(Records drawn from a dataset)
──────
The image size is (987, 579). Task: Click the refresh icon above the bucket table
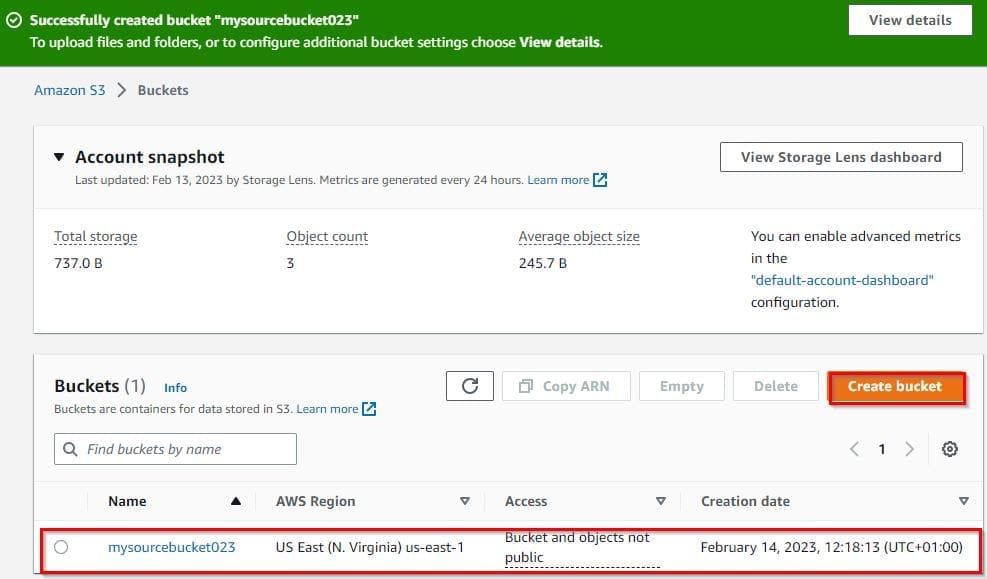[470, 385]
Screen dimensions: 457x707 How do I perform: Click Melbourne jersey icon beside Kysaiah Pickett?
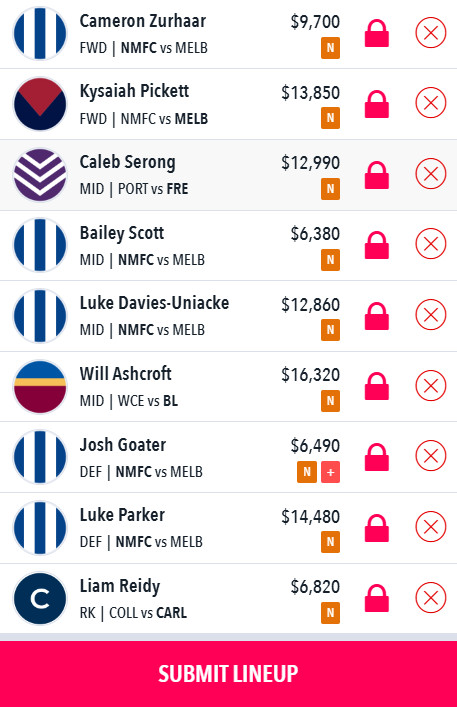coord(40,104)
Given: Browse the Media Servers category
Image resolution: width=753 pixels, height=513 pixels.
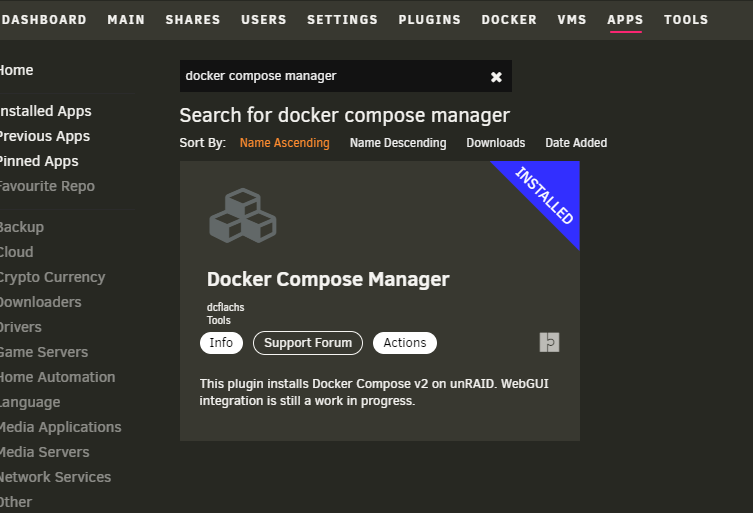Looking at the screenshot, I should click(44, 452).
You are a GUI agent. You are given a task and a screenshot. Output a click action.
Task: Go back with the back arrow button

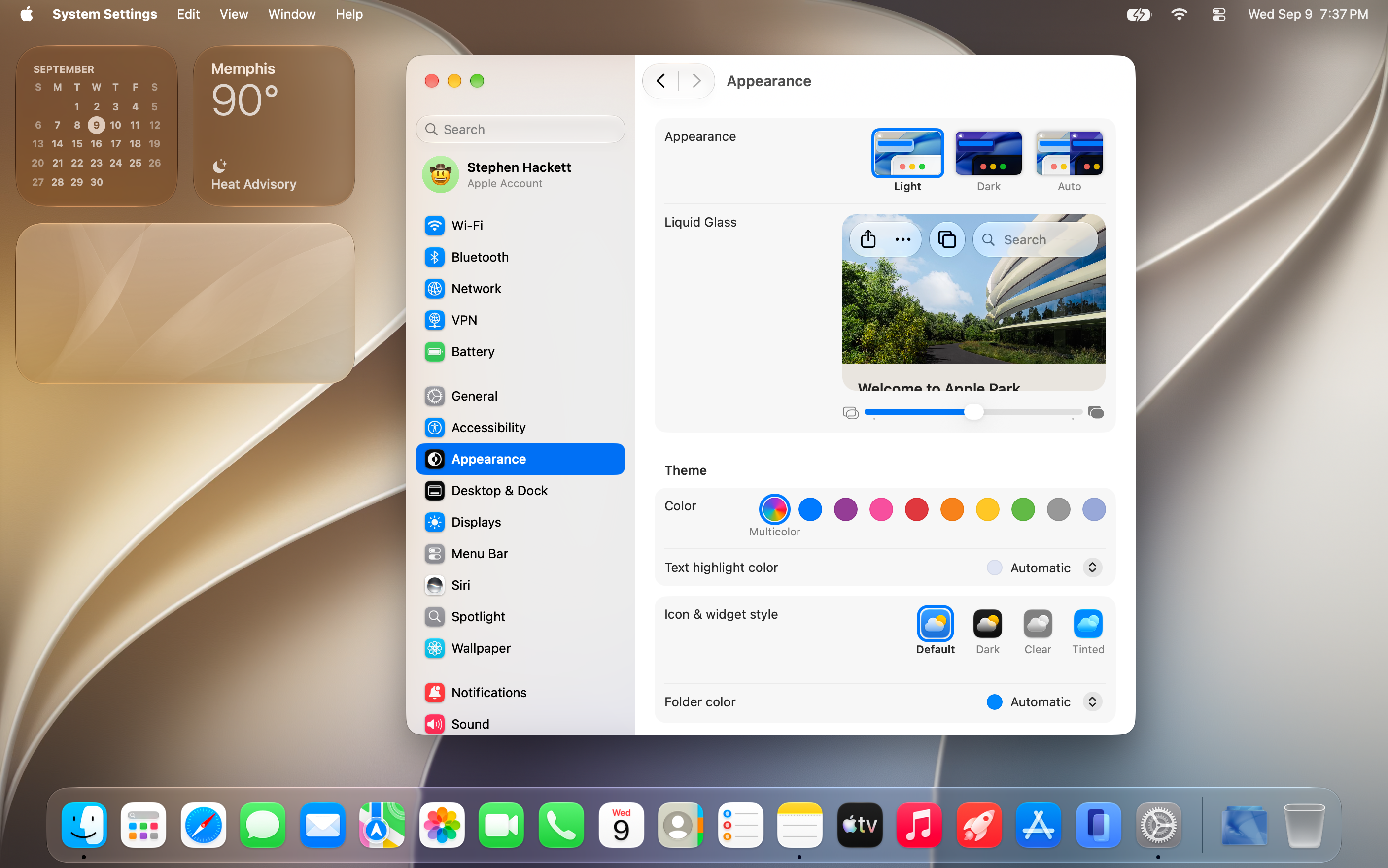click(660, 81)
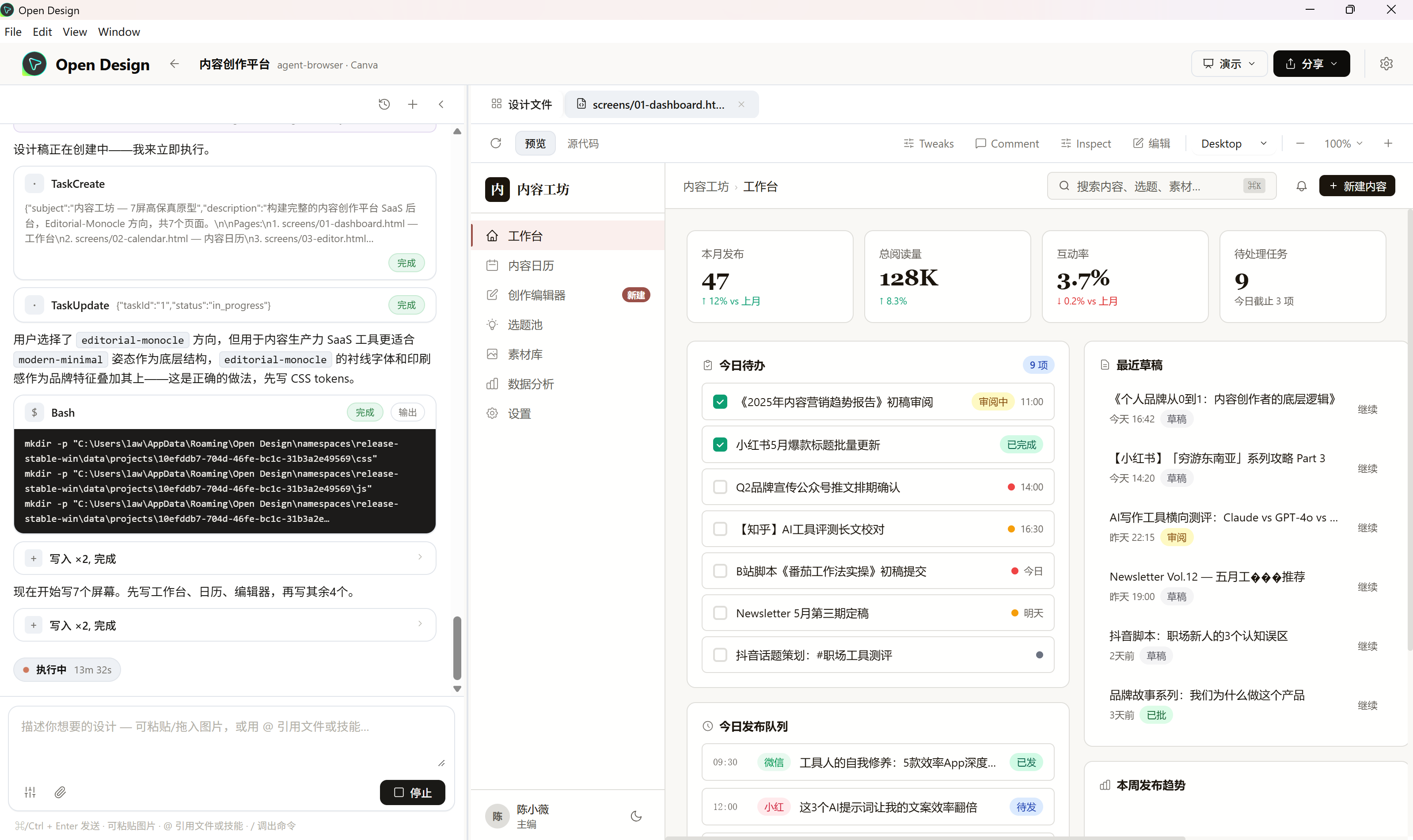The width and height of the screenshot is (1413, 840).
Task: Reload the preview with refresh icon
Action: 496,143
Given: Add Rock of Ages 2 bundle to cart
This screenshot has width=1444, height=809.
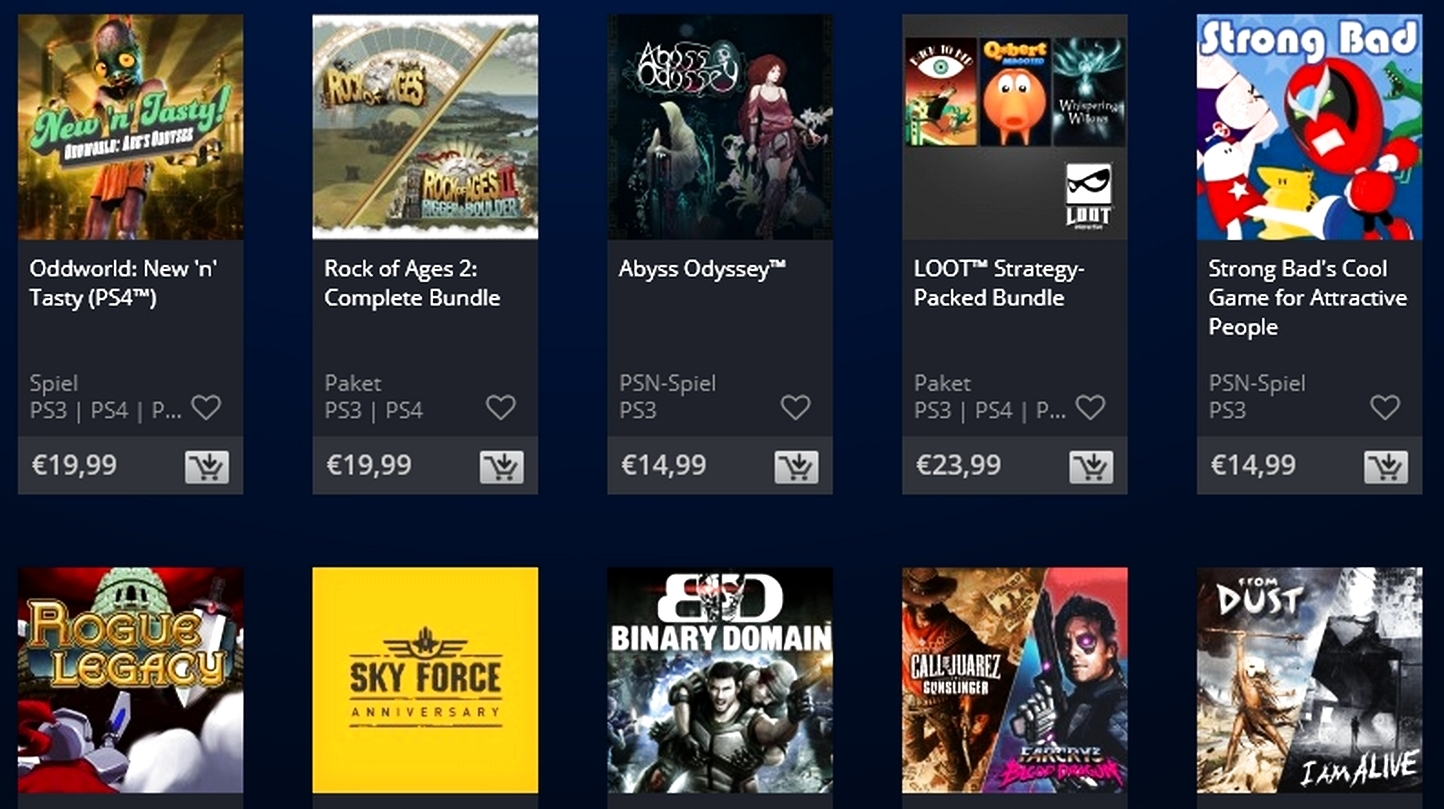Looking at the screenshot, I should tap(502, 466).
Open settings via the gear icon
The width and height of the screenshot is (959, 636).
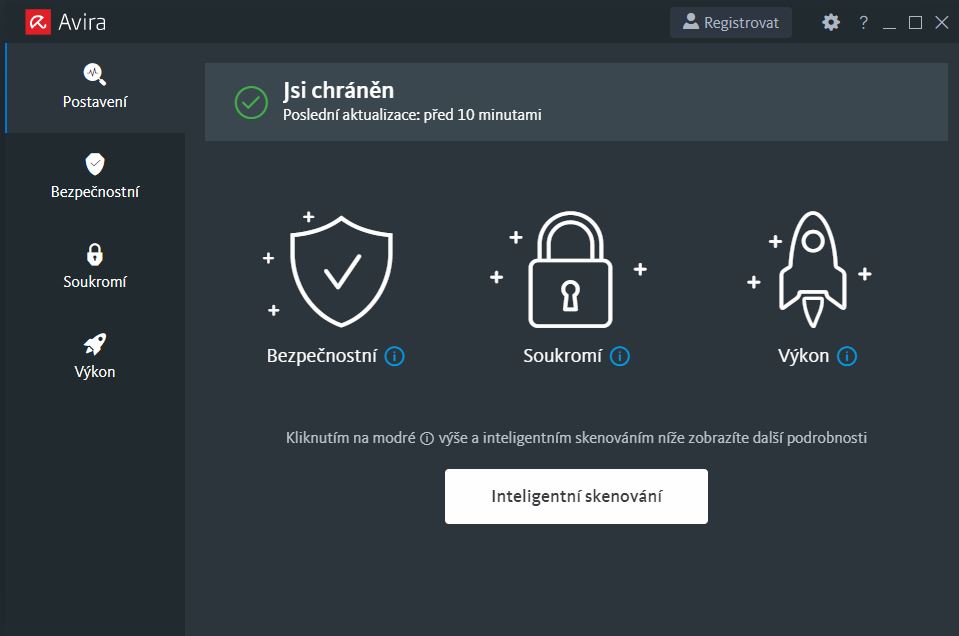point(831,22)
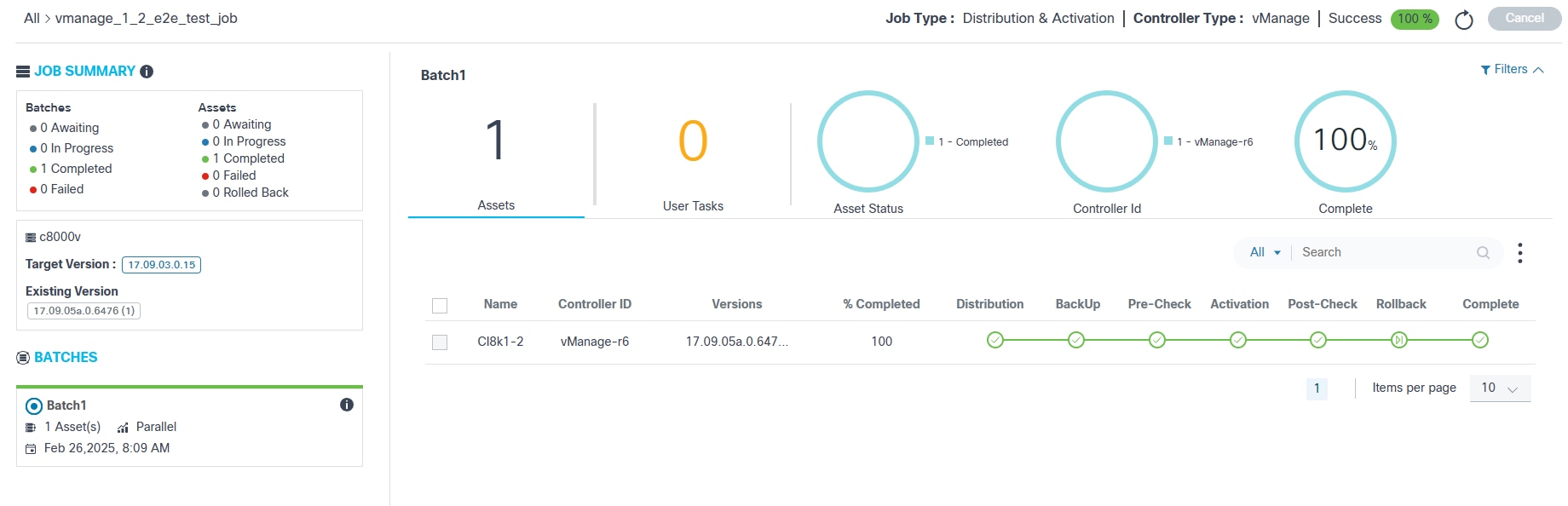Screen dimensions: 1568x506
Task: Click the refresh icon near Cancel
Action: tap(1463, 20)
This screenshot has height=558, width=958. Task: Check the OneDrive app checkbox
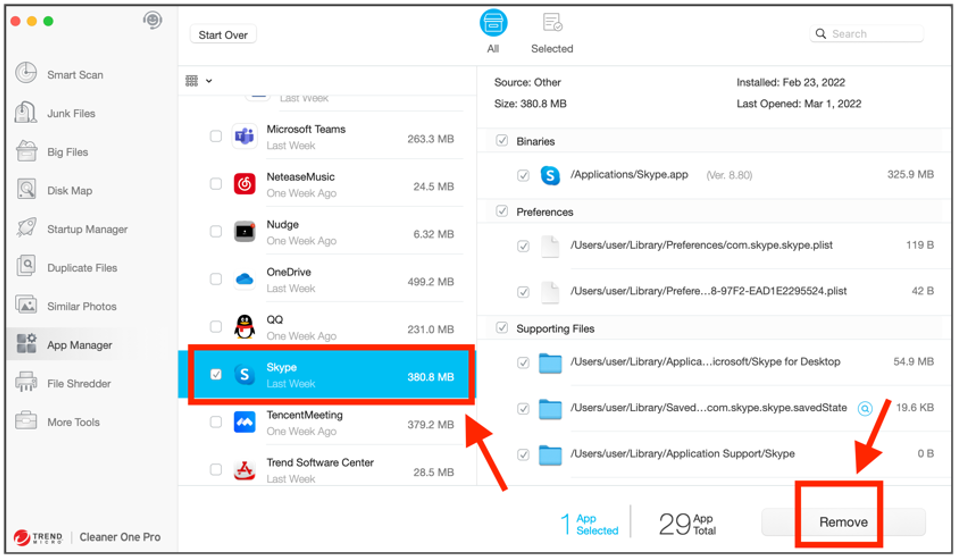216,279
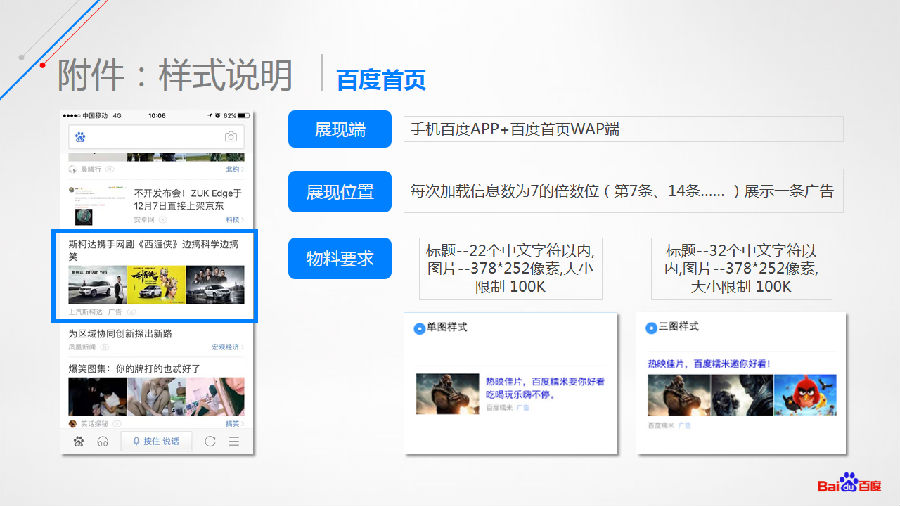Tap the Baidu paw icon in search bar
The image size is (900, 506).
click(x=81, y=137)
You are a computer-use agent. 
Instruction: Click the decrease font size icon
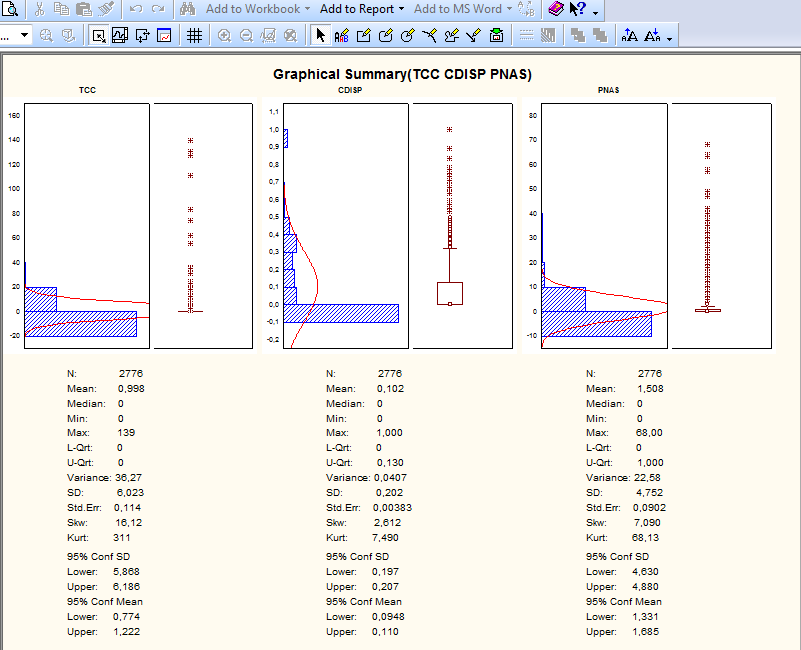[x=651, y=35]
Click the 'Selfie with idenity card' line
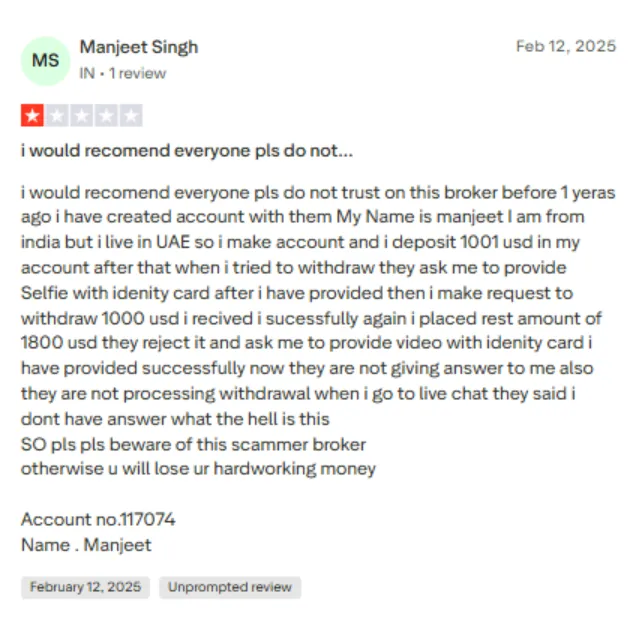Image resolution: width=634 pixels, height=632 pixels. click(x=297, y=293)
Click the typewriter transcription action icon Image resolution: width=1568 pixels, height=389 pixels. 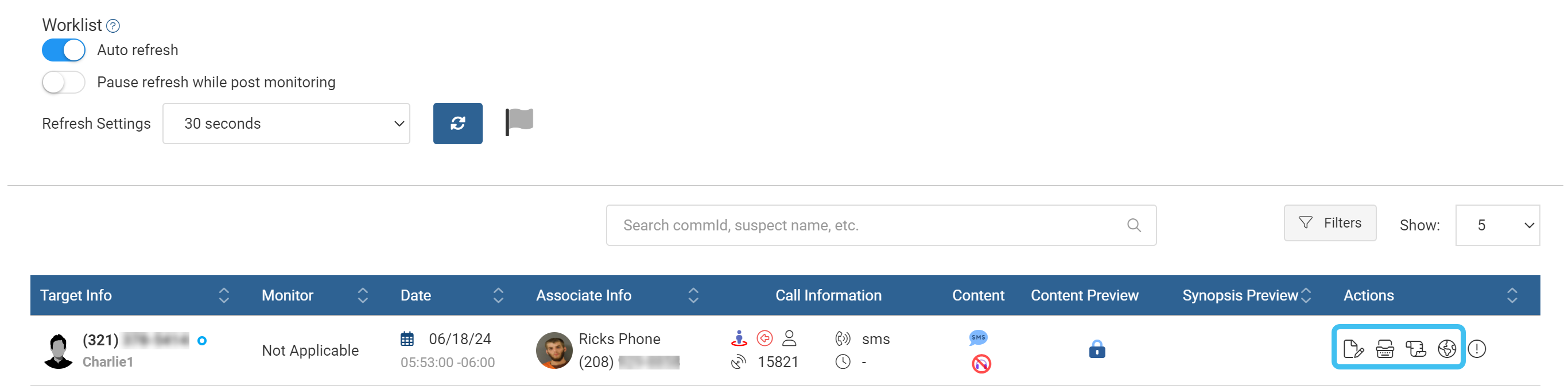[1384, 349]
──────
Exercise prompt
Each line above that carries the string "agent" has to be returned.

Task result
You are a GUI agent. You are given a task and a screenshot. Output a click action.
You are a computer-use agent. 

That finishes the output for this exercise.